10. The system as set forth in claim 9, wherein said transmission module comprises a wireless service provider for transmitting said control signal in wireless format.

11. The system as set forth in 10, wherein said transmission is via cellular transmission.

12. The system as set forth in 10, wherein said transmission is via a pager network.

13. The system as set forth in 10, wherein said transmission is via Global System for Mobile Communication (GSM).

14. The system as set forth in 10, wherein said transmission is via General Packet Radio Service (GPRS).

15. The system as set forth in 10, wherein said transmission is via wireless air interface standard (1XRTT).

16. The system as set forth in claim 9, further comprising:

a transmitter;

a wherein said transceiver receives identifying signals from said transmitter to indicate the location of said transmitter.

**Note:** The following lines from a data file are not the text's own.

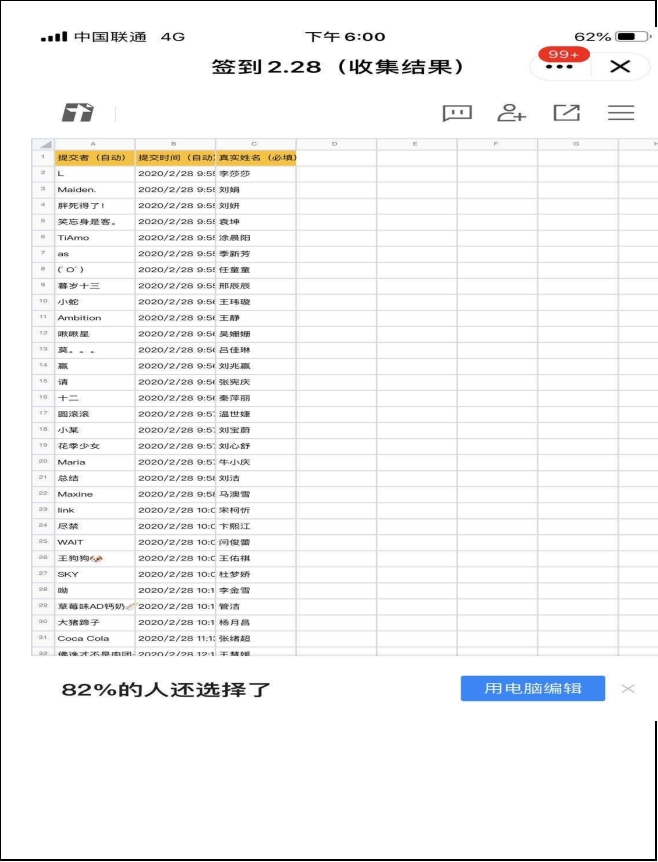The height and width of the screenshot is (862, 658).
Task: Open the three-line hamburger menu
Action: pyautogui.click(x=621, y=113)
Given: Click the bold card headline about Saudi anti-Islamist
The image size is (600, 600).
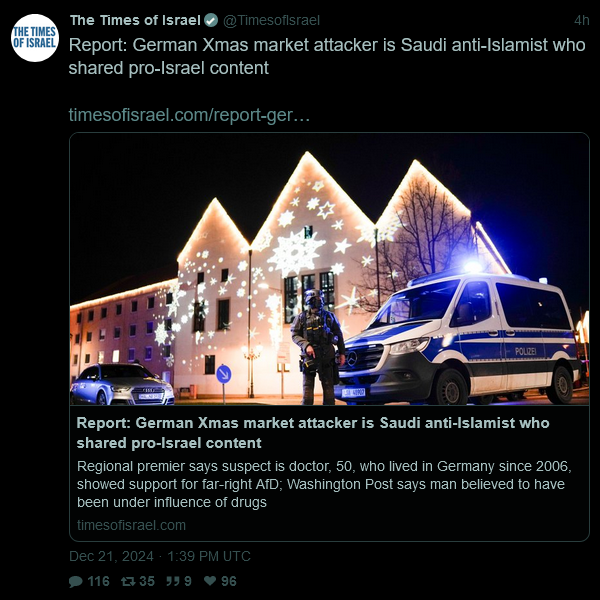Looking at the screenshot, I should coord(313,433).
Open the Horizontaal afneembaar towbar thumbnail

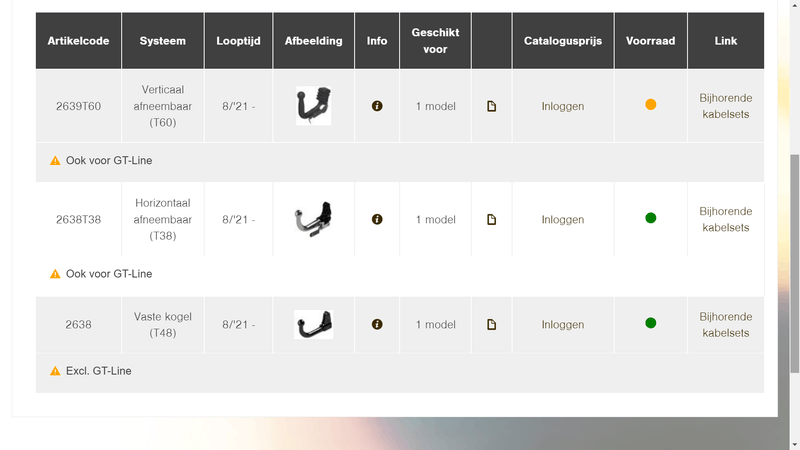click(313, 219)
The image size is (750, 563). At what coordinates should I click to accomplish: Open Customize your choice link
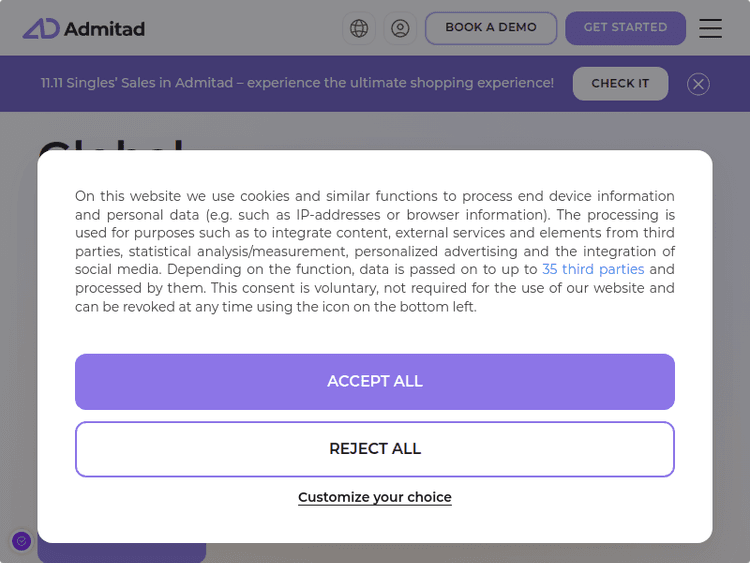(375, 497)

17. A control switch for controlling a lighting fixture, wherein said control switch is coupled to said lighting fixture, said control switch comprising:

a RF receiver capable of receiving a control signal via an RF transmission.

18. The control switch as set forth in 17, wherein the control switch further comprises an infrared (IR) port for receiving an infrared control signal.

19. The control switch as set forth in 17, wherein the control switch further comprises a memory module.

20. The control switch as set forth in 17, wherein the control switch further comprises a processor.

21. The control switch as set forth in 17, wherein the control switch is coupled to a light sensor.

22. The control switch as set forth in 17, wherein the control switch is coupled to a motion sensor.